■ Description of the task
Only the lines from the one containing "Image resolution: width=1006" through the final line below belong in the output, copied exactly and without pictures.

*** Exercise material ***

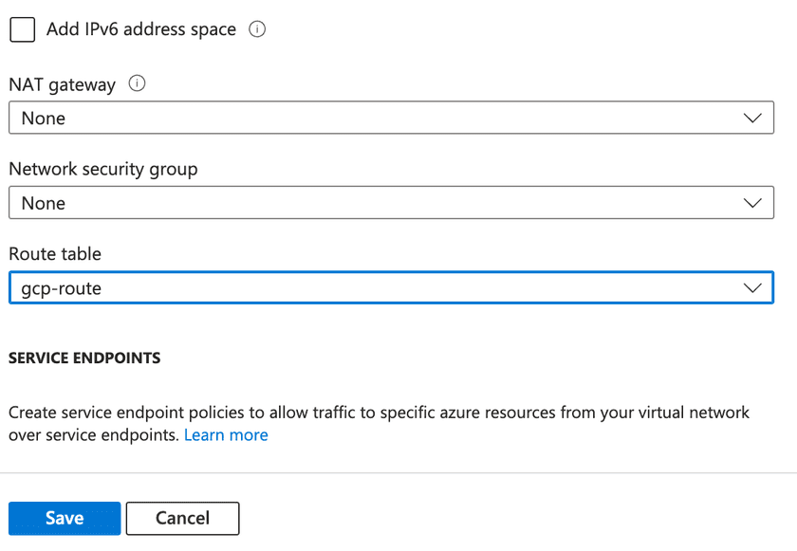Click the Route table field label
This screenshot has height=551, width=797.
(x=55, y=254)
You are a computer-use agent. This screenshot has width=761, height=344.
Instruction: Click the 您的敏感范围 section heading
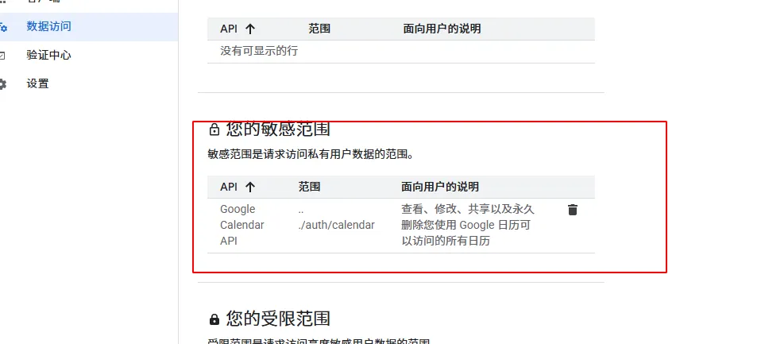(278, 129)
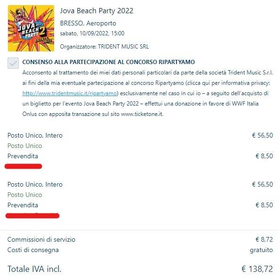Click the Jova Beach Party 2022 title
The width and height of the screenshot is (279, 278).
tap(96, 11)
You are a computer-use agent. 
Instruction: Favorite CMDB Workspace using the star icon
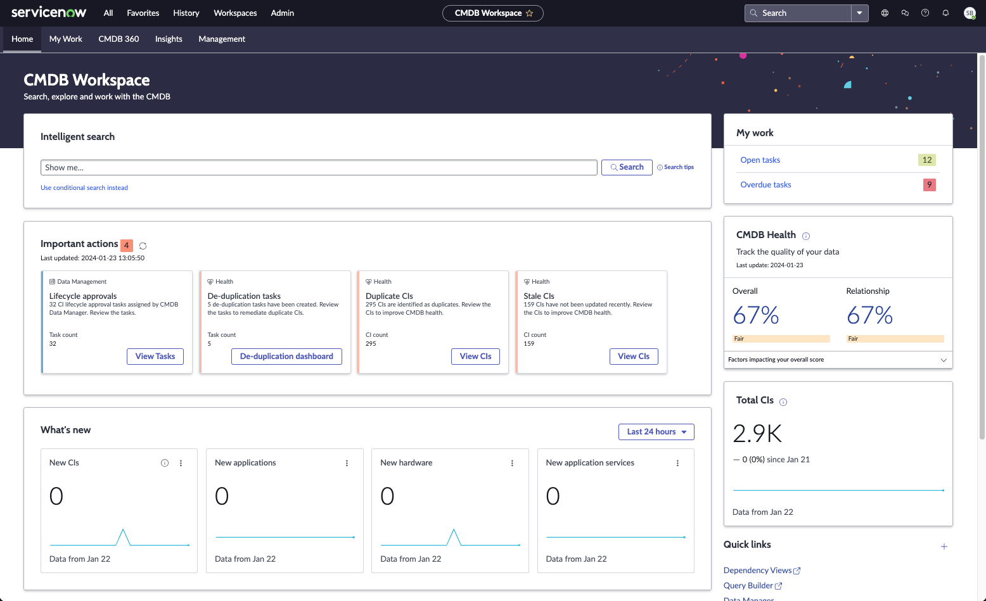(530, 13)
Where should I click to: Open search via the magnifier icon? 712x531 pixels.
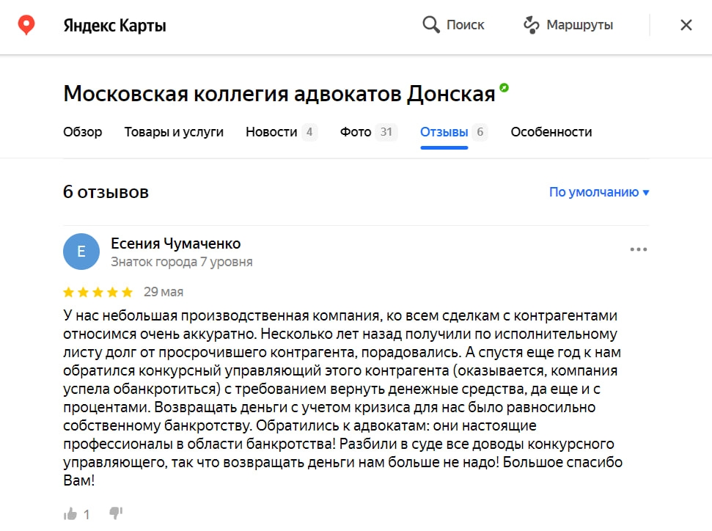click(431, 25)
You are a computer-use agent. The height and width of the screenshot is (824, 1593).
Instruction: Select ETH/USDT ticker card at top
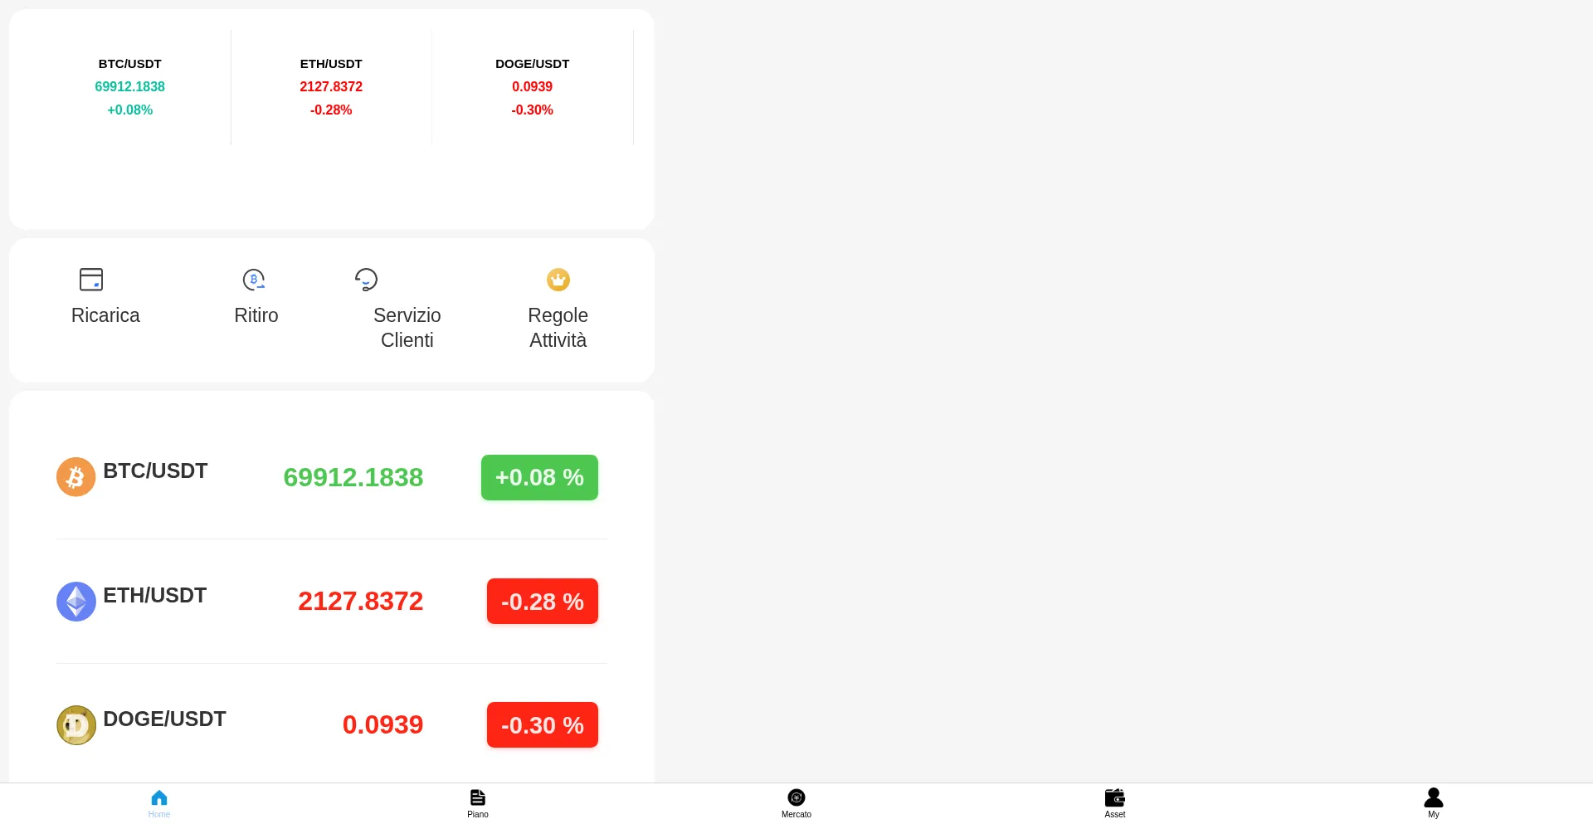point(331,87)
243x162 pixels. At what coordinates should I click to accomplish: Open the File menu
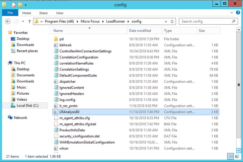click(x=10, y=13)
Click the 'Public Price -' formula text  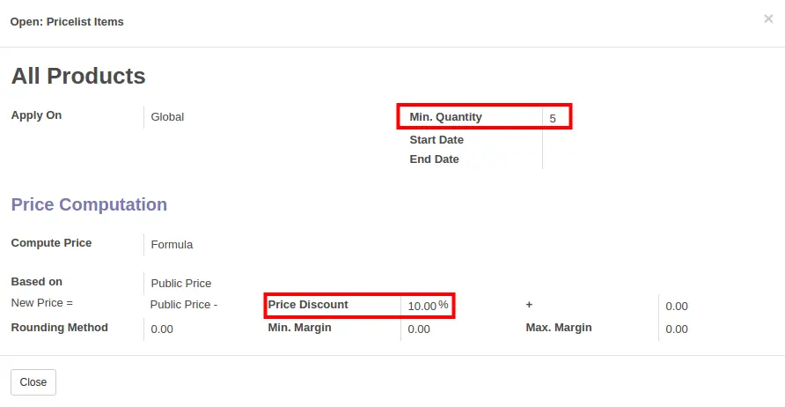(184, 304)
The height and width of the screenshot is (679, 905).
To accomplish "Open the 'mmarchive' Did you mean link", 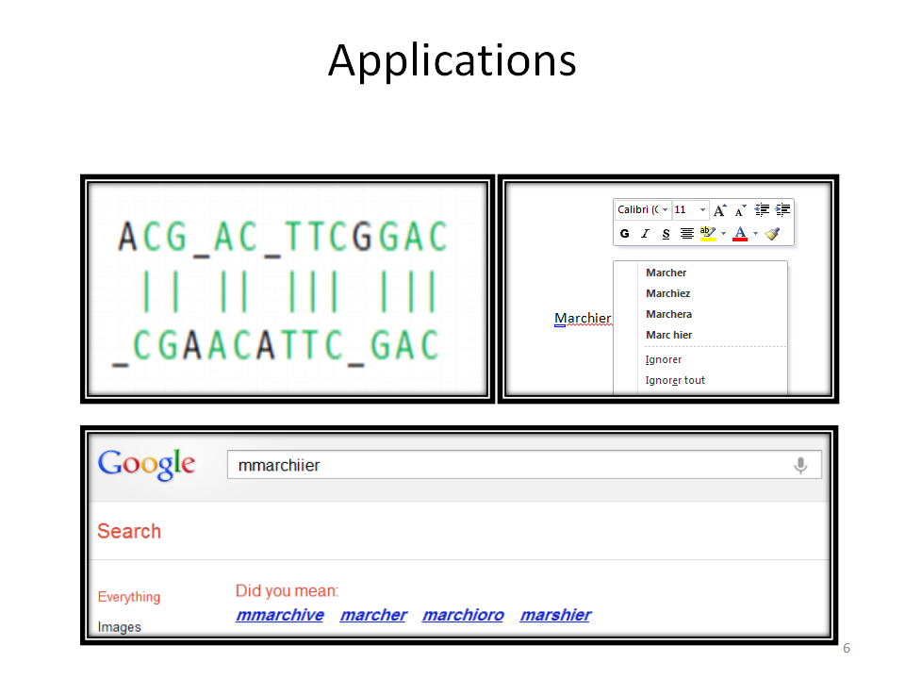I will (279, 615).
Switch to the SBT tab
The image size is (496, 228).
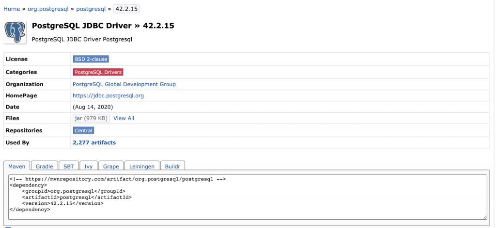[69, 166]
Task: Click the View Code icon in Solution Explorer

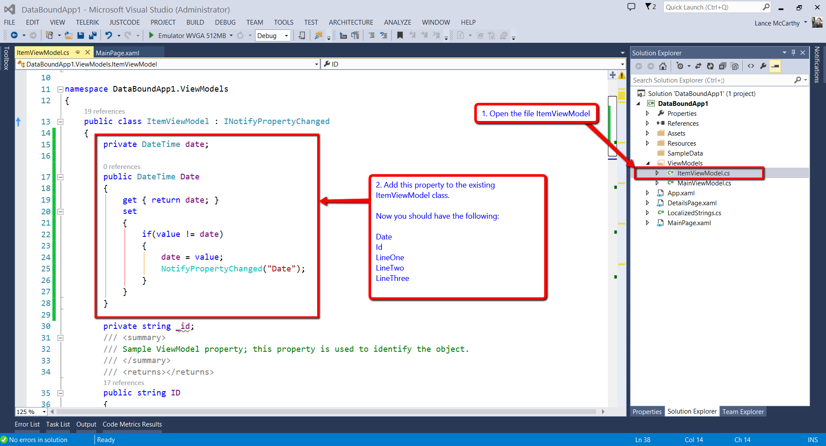Action: click(751, 66)
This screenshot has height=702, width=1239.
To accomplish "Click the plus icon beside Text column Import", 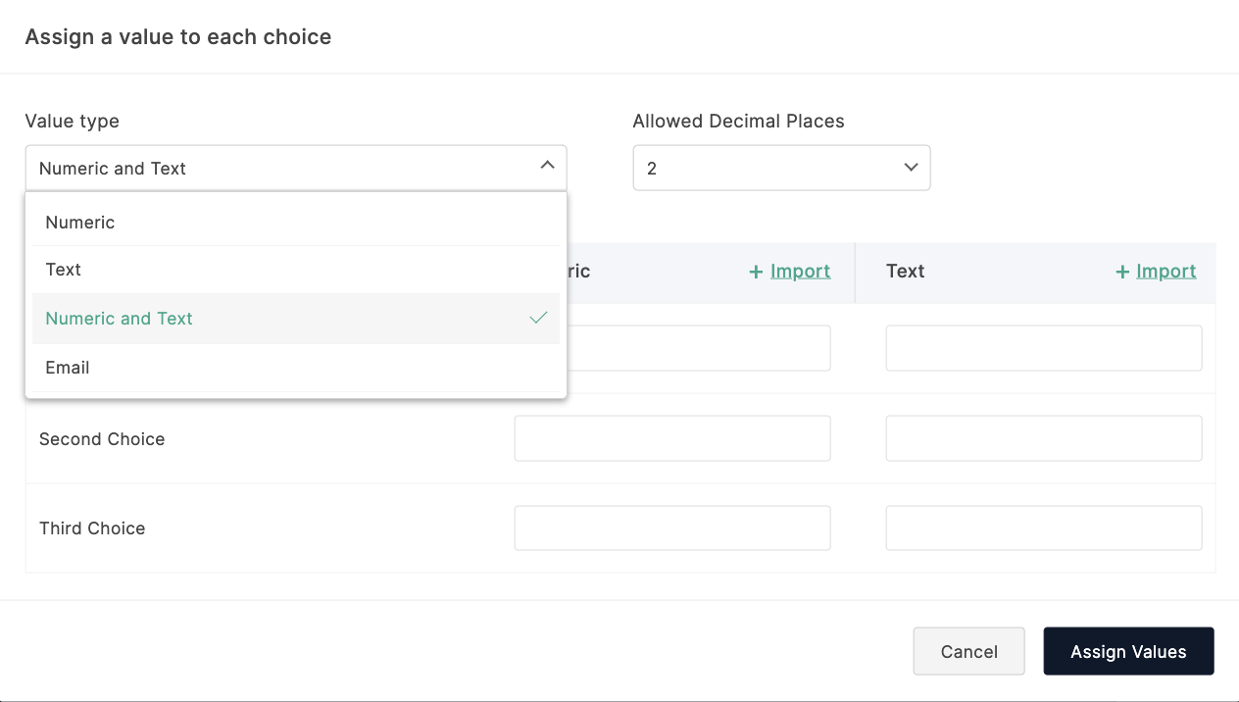I will coord(1122,272).
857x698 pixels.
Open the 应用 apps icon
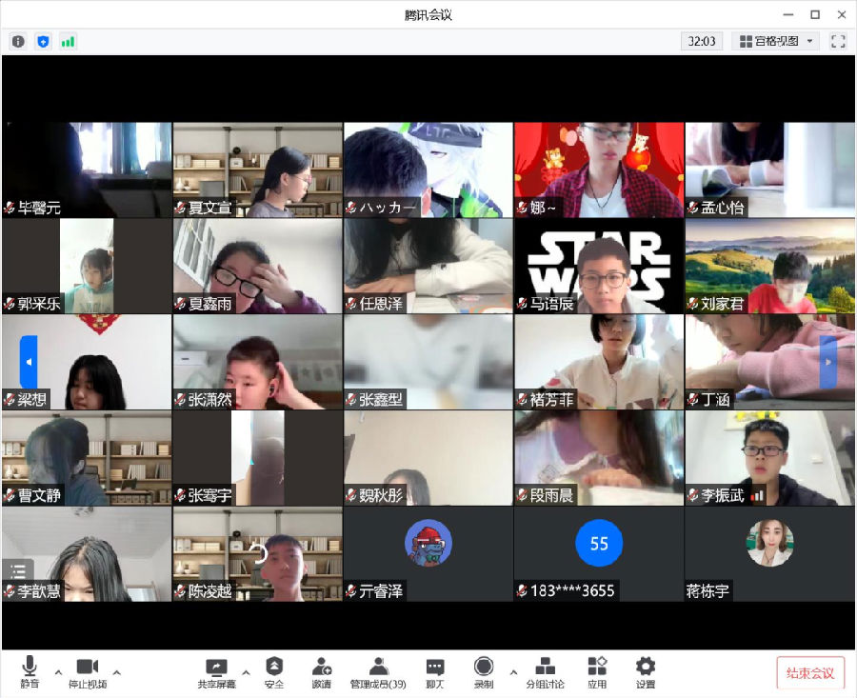597,671
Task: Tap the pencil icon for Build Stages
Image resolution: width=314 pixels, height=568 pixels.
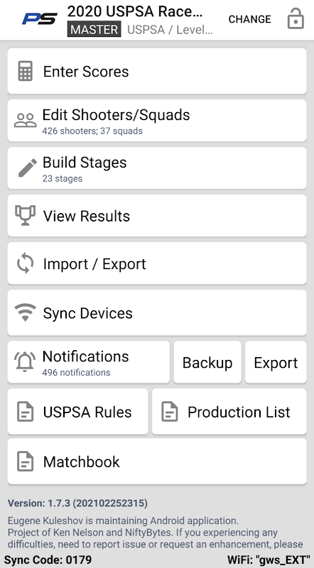Action: point(27,168)
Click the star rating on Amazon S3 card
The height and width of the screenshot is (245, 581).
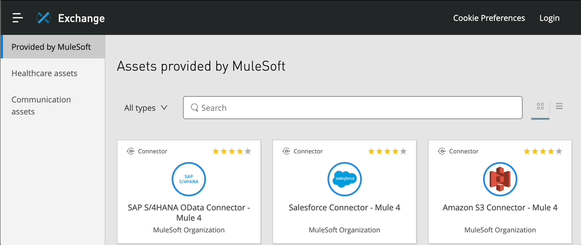pyautogui.click(x=543, y=152)
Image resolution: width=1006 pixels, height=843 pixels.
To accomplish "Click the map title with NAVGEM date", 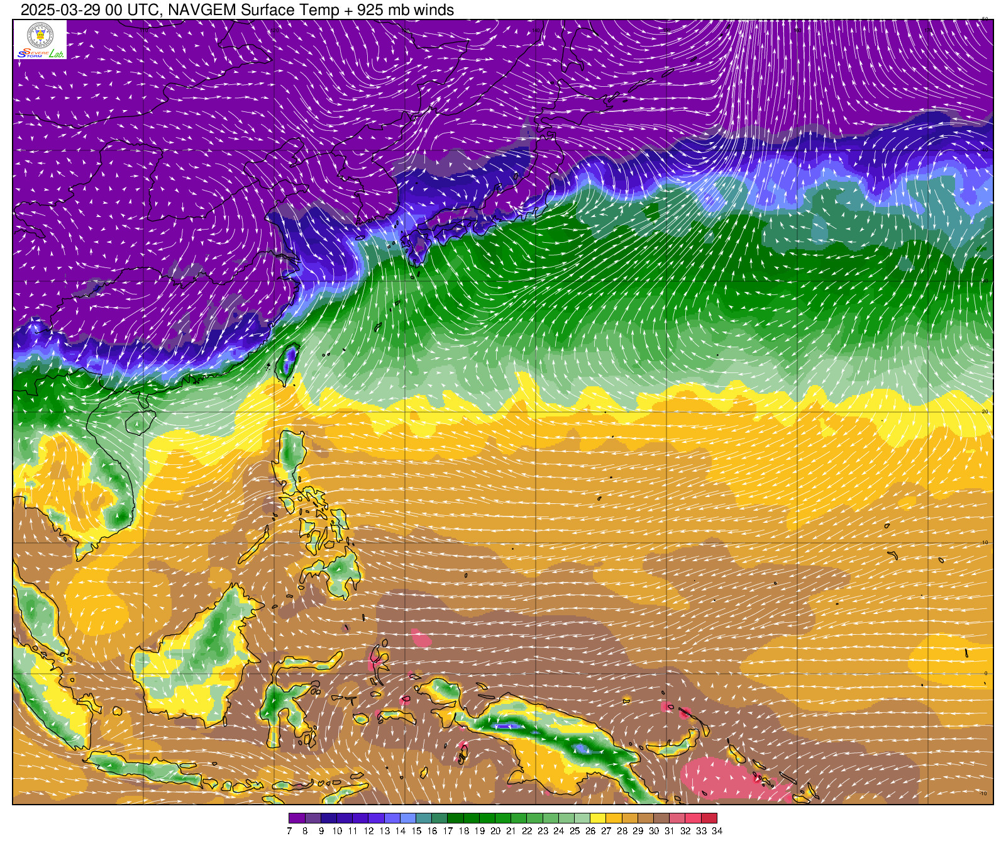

*** End of Exercise material ***

■ Response to this task
Image resolution: width=1006 pixels, height=843 pixels.
To accomplish "Click the map title with NAVGEM date", 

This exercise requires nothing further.